> Requirements: Rewrite the lines below, changing every "Where should I click to" to "Where do I click to" and leaving the rest untouched.

(A block of data)
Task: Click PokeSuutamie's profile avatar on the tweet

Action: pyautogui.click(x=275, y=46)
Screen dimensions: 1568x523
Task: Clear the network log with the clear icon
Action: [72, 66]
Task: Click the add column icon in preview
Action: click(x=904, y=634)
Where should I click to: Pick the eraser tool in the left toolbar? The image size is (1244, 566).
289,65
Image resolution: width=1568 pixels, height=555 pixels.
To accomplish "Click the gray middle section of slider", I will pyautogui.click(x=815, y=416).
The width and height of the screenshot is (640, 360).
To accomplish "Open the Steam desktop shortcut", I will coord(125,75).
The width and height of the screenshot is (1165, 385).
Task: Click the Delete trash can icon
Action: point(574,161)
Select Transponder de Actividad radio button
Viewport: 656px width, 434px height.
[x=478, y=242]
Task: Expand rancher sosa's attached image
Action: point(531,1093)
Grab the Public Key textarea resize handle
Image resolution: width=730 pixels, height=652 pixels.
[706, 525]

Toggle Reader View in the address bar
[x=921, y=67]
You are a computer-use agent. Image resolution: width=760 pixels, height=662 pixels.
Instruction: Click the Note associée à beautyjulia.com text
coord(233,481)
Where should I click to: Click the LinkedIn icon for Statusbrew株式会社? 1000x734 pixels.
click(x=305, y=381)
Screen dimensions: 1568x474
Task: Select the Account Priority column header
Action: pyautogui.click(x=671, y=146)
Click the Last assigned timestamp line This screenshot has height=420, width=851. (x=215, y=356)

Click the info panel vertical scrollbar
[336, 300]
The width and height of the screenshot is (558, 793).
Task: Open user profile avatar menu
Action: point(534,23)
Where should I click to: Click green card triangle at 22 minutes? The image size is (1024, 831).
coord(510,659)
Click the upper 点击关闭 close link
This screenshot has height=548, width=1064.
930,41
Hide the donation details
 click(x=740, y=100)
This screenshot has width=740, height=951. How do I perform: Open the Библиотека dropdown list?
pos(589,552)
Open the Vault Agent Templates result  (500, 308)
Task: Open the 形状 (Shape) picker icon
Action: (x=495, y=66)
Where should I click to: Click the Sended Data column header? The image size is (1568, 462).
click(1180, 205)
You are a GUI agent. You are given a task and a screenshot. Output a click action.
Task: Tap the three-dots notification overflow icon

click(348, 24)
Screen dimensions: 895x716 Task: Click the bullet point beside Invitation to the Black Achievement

> Answer to this exercise:
Task: Click PokeSuutamie's profile avatar on the tweet

Action: pyautogui.click(x=275, y=46)
Screen dimensions: 1568x523
Task: Clear the network log with the clear icon
Action: [72, 66]
Task: Click the add column icon in preview
Action: click(x=904, y=634)
Where do I click to: Pick the eraser tool in the left toolbar? The image size is (1244, 566).
289,65
Image resolution: width=1568 pixels, height=555 pixels.
To accomplish "Click the gray middle section of slider", I will pyautogui.click(x=815, y=416).
The width and height of the screenshot is (640, 360).
To accomplish "Open the Steam desktop shortcut", I will coord(125,75).
The width and height of the screenshot is (1165, 385).
Task: Click the Delete trash can icon
Action: point(574,161)
Select Transponder de Actividad radio button
Viewport: 656px width, 434px height.
[x=478, y=242]
Task: Expand rancher sosa's attached image
Action: point(531,1093)
Grab the Public Key textarea resize handle
Image resolution: width=730 pixels, height=652 pixels.
[706, 525]

Toggle Reader View in the address bar
[x=921, y=67]
You are a computer-use agent. Image resolution: width=760 pixels, height=662 pixels.
Instruction: Click the Note associée à beautyjulia.com text
coord(233,481)
Where do I click to: Click the LinkedIn icon for Statusbrew株式会社? 1000x734 pixels.
click(x=305, y=381)
Screen dimensions: 1568x474
Task: Select the Account Priority column header
Action: pyautogui.click(x=671, y=146)
Click the Last assigned timestamp line This screenshot has height=420, width=851. (x=215, y=356)

Click the info panel vertical scrollbar
[336, 300]
The width and height of the screenshot is (558, 793).
Task: Open user profile avatar menu
Action: point(534,23)
Where do I click to: Click green card triangle at 22 minutes? The image size is (1024, 831).
coord(510,659)
Click the upper 点击关闭 close link
This screenshot has height=548, width=1064.
930,41
Hide the donation details
 click(x=740, y=100)
This screenshot has width=740, height=951. How do I perform: Open the Библиотека dropdown list?
pos(589,552)
Open the Vault Agent Templates result  (500, 308)
Task: Open the 形状 (Shape) picker icon
Action: (x=495, y=66)
Where do I click to: Click the Sended Data column header? The image size is (1568, 462).
click(1180, 205)
You are a GUI agent. You are given a task and a screenshot. Output a click action.
Task: Tap the three-dots notification overflow icon

click(348, 24)
Screen dimensions: 895x716 Task: Click the bullet point beside Invitation to the Black Achievement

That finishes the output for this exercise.